» **REQUIRED TASK**:
Update the entries below by replacing "computer-use agent" with "screen-navigation agent" wherever it occurs. Keep everything else the same, and omit the images from your output.

Dataset entries

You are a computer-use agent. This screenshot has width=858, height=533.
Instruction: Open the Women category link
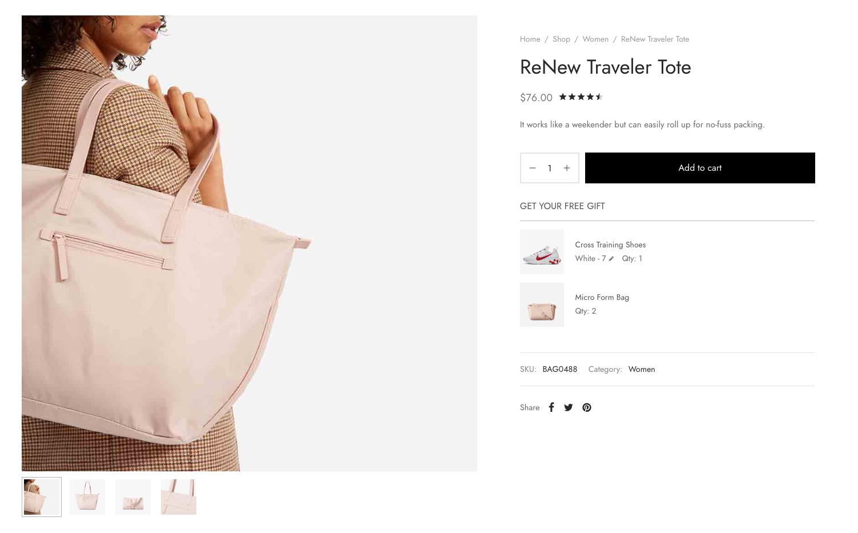click(x=642, y=370)
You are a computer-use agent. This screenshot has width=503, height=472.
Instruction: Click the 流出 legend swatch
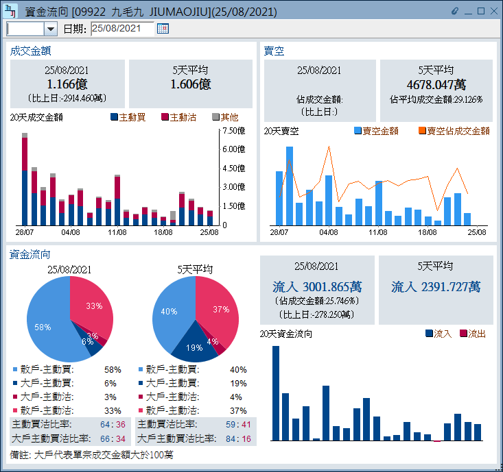click(x=463, y=334)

» **TASK ANSWER**:
You are a screen-navigation agent. This screenshot has width=858, height=533.
Instruction: Open the Women category link
click(x=642, y=370)
You are a screen-navigation agent. This screenshot has width=503, height=472.
Instruction: Click the 流出 legend swatch
click(x=463, y=334)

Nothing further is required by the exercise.